4. Ask students to explain in writing what makes each haiku elegant. In other words, how does the poem show the complexity of simple moments? For example, in the haiku about New Year's day, the speaker talks about feeling average in a way that draws out the tension between the individual and the world around him. Ask students to brainstorm possible implications or meanings of the haiku.

Part III: Watching the Video

5. Prior to watching the video, ask students to identify moments in the haiku that the audience might react to.

6. After watching, ask students if the reading "fit" their interpretation.

7. Did they hear the internal comparisons within the haiku, and how the reader treated the ending of the poem a little like a punch line?

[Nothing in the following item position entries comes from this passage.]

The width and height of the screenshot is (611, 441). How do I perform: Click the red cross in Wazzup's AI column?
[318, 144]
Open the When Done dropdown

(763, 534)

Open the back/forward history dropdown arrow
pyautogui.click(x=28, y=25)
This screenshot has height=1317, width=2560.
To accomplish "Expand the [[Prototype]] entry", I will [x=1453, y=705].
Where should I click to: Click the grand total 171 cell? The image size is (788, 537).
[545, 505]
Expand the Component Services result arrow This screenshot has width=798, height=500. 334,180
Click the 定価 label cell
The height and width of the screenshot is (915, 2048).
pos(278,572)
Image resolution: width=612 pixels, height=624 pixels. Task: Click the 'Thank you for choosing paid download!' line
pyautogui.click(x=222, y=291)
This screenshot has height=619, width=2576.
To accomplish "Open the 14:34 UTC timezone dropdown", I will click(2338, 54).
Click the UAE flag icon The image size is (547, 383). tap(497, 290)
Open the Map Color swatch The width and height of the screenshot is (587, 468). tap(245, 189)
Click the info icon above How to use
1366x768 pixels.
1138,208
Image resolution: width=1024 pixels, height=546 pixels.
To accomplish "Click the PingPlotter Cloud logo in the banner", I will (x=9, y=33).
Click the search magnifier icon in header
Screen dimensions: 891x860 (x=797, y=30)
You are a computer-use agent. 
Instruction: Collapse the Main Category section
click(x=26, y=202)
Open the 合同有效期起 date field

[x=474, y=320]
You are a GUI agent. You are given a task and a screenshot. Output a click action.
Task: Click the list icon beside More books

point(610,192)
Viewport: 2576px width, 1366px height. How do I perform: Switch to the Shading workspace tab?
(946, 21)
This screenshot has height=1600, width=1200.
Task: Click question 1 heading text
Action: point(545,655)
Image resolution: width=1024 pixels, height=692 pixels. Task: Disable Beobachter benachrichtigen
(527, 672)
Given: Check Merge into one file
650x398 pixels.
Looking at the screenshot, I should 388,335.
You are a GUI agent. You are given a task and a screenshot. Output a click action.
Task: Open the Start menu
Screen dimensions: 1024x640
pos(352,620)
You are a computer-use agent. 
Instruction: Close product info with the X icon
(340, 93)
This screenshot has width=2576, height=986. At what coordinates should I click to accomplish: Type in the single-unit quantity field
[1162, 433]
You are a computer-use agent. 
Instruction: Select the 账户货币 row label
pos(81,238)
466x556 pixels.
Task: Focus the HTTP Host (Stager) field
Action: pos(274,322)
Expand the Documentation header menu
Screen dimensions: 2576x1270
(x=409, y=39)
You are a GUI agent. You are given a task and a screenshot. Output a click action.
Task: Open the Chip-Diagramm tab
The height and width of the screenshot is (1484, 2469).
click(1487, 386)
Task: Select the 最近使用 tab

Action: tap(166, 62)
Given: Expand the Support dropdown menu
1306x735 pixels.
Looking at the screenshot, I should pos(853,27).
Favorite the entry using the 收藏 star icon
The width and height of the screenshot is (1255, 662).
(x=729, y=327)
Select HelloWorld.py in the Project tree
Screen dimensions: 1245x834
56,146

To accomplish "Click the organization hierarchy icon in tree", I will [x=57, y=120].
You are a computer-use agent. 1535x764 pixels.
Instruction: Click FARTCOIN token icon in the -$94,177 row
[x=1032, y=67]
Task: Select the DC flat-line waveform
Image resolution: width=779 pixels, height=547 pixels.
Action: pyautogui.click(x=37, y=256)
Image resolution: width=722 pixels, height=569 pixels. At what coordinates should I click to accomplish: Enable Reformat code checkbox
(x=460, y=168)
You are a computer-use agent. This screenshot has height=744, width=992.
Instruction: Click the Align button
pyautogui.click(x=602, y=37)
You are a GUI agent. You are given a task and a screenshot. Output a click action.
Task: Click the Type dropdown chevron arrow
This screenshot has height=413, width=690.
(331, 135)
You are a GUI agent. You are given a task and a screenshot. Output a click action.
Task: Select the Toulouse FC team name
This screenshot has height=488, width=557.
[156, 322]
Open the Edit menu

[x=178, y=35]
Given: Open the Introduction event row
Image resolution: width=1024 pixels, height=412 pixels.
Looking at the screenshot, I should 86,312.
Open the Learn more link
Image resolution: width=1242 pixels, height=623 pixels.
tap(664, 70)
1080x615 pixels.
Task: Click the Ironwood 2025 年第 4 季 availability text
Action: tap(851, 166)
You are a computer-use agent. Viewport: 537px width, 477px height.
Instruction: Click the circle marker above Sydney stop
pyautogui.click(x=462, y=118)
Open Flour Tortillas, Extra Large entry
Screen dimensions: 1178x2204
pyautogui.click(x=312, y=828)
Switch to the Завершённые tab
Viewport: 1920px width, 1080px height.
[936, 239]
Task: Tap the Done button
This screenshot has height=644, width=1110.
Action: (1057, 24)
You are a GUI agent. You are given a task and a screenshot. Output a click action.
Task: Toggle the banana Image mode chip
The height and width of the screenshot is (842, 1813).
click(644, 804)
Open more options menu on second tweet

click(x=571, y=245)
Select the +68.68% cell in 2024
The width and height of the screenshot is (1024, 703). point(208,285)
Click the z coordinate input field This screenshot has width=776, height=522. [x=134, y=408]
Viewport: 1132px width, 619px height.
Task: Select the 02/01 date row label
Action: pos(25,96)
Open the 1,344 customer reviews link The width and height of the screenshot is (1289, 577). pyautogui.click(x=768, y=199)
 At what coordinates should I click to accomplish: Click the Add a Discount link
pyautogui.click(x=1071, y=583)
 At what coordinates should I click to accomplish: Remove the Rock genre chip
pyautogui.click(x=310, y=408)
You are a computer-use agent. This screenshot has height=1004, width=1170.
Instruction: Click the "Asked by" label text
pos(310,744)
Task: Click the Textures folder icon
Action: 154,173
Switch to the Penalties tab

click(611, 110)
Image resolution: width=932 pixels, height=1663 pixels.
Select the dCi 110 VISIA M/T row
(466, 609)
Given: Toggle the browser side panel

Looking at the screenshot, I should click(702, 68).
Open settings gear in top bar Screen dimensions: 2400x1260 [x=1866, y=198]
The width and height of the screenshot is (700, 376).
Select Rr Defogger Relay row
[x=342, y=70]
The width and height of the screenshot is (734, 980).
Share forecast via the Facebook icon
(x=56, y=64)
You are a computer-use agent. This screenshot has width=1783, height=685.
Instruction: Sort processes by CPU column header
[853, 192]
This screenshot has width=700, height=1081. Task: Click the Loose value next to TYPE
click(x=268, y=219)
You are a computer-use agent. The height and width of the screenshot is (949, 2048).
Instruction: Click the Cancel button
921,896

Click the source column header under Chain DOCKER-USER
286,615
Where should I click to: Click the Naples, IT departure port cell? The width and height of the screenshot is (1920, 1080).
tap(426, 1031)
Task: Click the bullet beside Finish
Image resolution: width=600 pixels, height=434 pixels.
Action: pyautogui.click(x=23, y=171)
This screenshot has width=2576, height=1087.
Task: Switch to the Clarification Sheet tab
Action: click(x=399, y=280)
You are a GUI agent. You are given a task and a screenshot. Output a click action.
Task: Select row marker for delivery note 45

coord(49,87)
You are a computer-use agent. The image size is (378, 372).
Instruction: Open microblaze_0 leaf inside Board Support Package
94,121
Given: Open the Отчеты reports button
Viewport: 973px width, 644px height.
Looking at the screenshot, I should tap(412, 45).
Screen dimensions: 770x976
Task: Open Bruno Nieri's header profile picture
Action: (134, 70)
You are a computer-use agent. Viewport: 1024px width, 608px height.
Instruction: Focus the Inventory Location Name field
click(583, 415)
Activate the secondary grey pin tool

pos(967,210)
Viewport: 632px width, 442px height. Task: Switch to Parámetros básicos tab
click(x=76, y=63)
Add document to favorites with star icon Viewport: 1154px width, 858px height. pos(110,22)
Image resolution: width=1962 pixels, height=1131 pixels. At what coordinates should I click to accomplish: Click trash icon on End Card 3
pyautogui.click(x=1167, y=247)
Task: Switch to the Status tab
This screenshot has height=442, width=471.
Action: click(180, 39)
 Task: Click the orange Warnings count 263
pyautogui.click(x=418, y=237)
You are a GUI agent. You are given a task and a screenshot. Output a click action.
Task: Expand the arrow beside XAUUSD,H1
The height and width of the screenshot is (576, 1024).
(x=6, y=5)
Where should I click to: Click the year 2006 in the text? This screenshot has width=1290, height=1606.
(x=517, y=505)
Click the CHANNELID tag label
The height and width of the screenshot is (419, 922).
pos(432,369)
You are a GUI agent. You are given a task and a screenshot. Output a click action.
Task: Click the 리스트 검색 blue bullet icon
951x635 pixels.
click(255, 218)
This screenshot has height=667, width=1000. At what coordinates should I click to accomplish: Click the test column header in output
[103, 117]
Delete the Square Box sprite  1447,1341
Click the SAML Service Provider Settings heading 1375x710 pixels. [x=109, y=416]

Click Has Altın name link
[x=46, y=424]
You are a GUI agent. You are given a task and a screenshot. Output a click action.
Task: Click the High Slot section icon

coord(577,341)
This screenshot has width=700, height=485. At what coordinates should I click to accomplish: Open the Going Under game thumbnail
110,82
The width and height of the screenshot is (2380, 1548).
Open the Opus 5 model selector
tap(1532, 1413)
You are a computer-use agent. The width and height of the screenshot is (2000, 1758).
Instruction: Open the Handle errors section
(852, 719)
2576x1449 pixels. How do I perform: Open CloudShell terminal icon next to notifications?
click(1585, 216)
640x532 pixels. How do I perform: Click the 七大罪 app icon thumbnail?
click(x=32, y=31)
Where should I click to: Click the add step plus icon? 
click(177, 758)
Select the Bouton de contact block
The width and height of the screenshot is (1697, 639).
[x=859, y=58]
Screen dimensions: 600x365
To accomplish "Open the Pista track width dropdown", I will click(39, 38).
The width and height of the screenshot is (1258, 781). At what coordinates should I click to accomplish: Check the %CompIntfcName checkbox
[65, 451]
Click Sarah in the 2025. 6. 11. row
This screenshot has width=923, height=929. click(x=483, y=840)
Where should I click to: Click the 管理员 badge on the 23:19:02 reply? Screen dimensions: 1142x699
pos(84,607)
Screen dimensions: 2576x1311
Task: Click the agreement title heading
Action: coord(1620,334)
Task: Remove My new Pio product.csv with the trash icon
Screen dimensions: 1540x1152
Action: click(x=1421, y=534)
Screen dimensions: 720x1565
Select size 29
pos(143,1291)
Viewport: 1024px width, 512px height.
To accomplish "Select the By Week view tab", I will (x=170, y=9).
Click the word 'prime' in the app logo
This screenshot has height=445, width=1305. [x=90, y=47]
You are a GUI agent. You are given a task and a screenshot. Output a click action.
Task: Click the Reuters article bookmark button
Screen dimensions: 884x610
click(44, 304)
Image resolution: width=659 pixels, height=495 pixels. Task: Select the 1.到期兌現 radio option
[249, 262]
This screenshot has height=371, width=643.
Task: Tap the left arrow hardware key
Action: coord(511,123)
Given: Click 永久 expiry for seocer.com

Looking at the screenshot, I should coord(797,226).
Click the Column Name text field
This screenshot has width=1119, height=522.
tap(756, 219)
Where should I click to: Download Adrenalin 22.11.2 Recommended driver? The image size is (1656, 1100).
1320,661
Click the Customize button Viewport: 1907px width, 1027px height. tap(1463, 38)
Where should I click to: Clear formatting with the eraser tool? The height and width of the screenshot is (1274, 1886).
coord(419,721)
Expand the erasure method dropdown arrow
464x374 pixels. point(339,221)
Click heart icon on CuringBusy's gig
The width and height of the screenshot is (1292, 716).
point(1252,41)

8. Where they surprised by the audience's laughter? How did the poem's humor add to their perception of the "haiku moment" described in the poem?

Part IV: Learning More by Writing

9. When students are familiar with the form and function of haiku, they should try to write their own. You might let students start from scratch or provide them with a first line--which ensures that the poem will have a break and a seasonal element. Here are some possibilities: "April snowstorm," "Last day of school," "Halloween night," or a variation of one of the Issa examples.

Remind students that when writing haiku:

  • Make every word matter. Include few adjectives, shun needless conjunctions.
  • Set your poem in the present and capture a moment intensely.
  • Write about something that you can see, hear, smell, taste, or touch, then make an observation about that sensory detail.
  • Try to create an inner comparison in your haiku.

10. Have students write their own "favorite" haiku on the board or share it in a small group.

Part V: Further Activities/Assessments

  • Read some modern American haiku. Sources include the Haiku Society of America and the journal Modern Haiku. Two novelists that students might have heard of in other contexts also wrote extensively in the form: Jack Kerouac and Richard Wright.
  • Write a haiku--or a series of haiku--in response to one of the haiku you've read. Set your poems just before or after the original.
  • Write a series of celebration poems. On New Year's Day, everyone in Japan writes a haiku, so choose a special day and commemorate it however you like. Trade with other students and write a haiku in response to someone else's haiku. This underscores the idea of haiku as gifts.